Double jeopardy

European Convention on Human Rights

All members of the Council of Europe (which includes nearly all European countries and every member of the European Union) have adopted the European Convention on Human Rights. The optional Protocol No. 7 to the Convention, Article 4, protects against double jeopardy: "No one shall be liable to be tried or punished again in criminal proceedings under the jurisdiction of the same State for an offence for which he or she has already been finally acquitted or convicted in accordance with the law and penal procedure of that State."
This optional protocol has been ratified by all EU states except three: Germany, the United Kingdom, and the Netherlands. In those member states, national rules governing double jeopardy may or may not comply with the provision cited above.

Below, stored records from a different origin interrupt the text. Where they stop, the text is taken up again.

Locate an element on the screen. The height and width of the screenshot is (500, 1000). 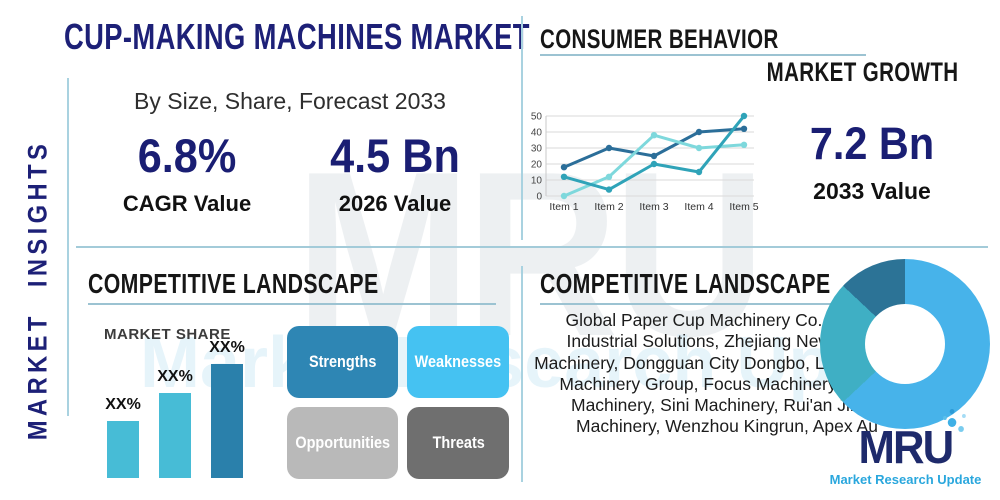
swot-cell-label: Opportunities is located at coordinates (343, 442).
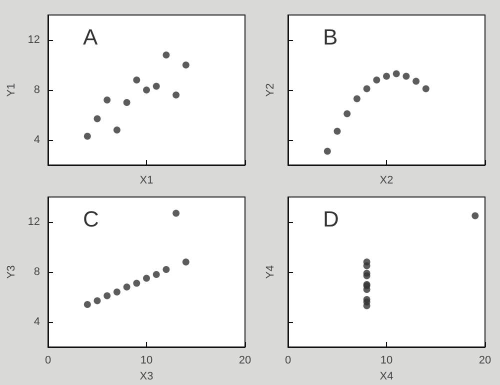 This screenshot has height=385, width=500. What do you see at coordinates (90, 37) in the screenshot?
I see `chart-title: A` at bounding box center [90, 37].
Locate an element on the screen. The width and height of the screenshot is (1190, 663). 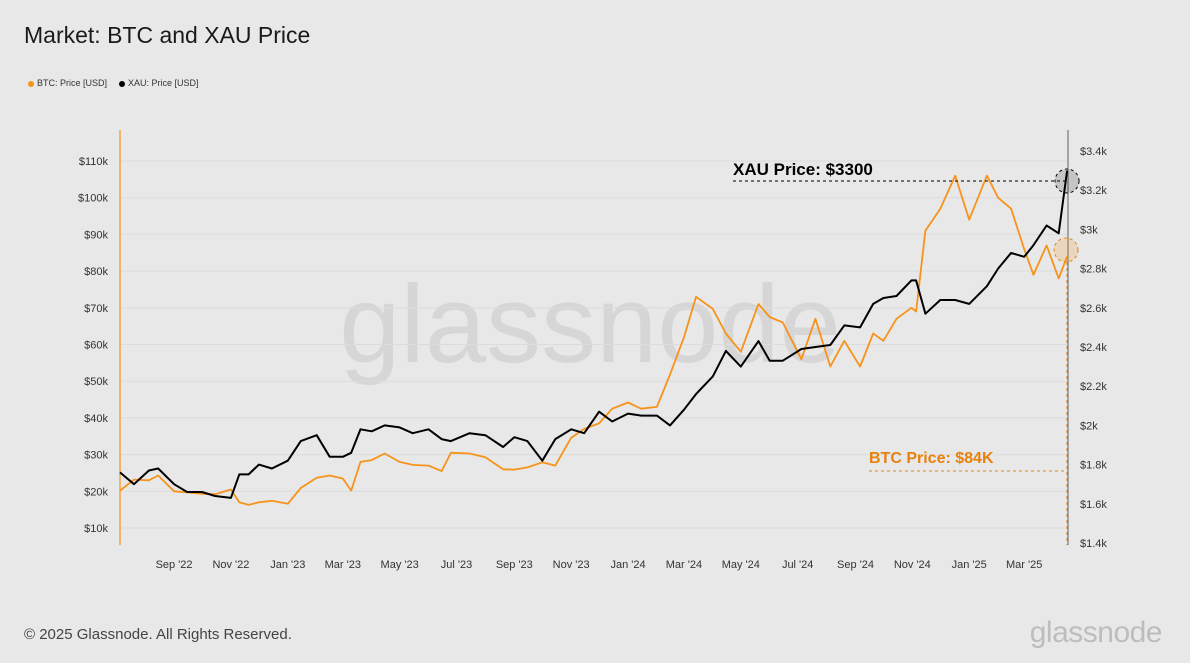
y-left-tick-label: $100k is located at coordinates (93, 199).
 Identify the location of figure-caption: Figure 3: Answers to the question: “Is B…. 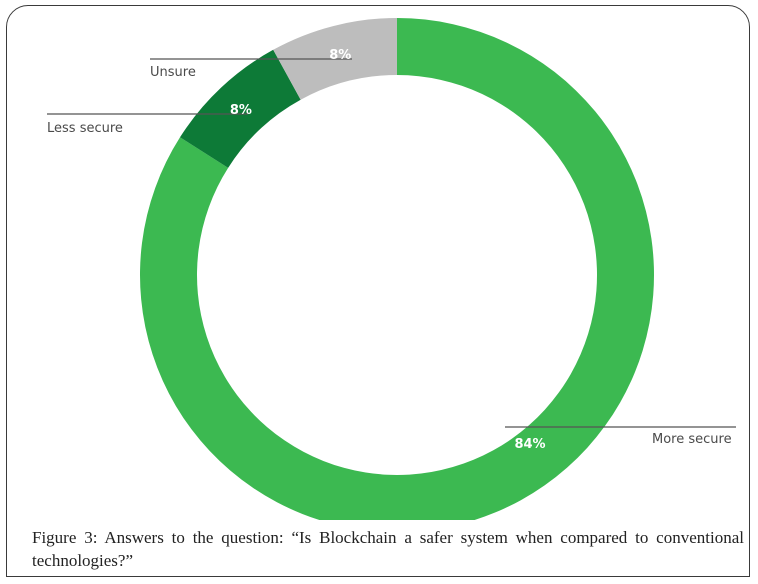
(388, 549).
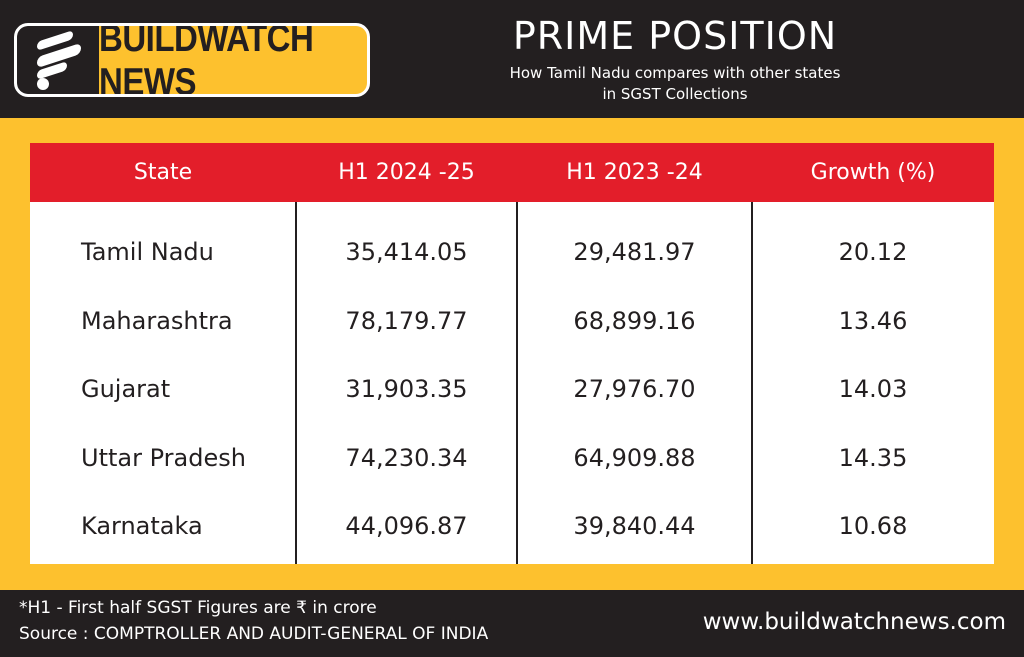 Image resolution: width=1024 pixels, height=657 pixels. Describe the element at coordinates (233, 60) in the screenshot. I see `brand-name: BUILDWATCH NEWS` at that location.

Member states may, however, implement legislation which allows reopening of a case in the event that new evidence is found or if there was a fundamental defect in the previous proceedings:
The provisions of the preceding paragraph shall not prevent the reopening of the case in accordance with the law and penal procedure of the State concerned, if there is evidence of new or newly discovered facts, or if there has been a fundamental defect in the previous proceedings, which could affect the outcome of the case.
In many European countries, the prosecution may appeal an acquittal to a higher court. This is not regarded as double jeopardy, but as a continuation of the same case. The European Convention on Human Rights permits this by using the phrase "finally acquitted or convicted" (emphasis added) as the trigger for prohibiting subsequent prosecution.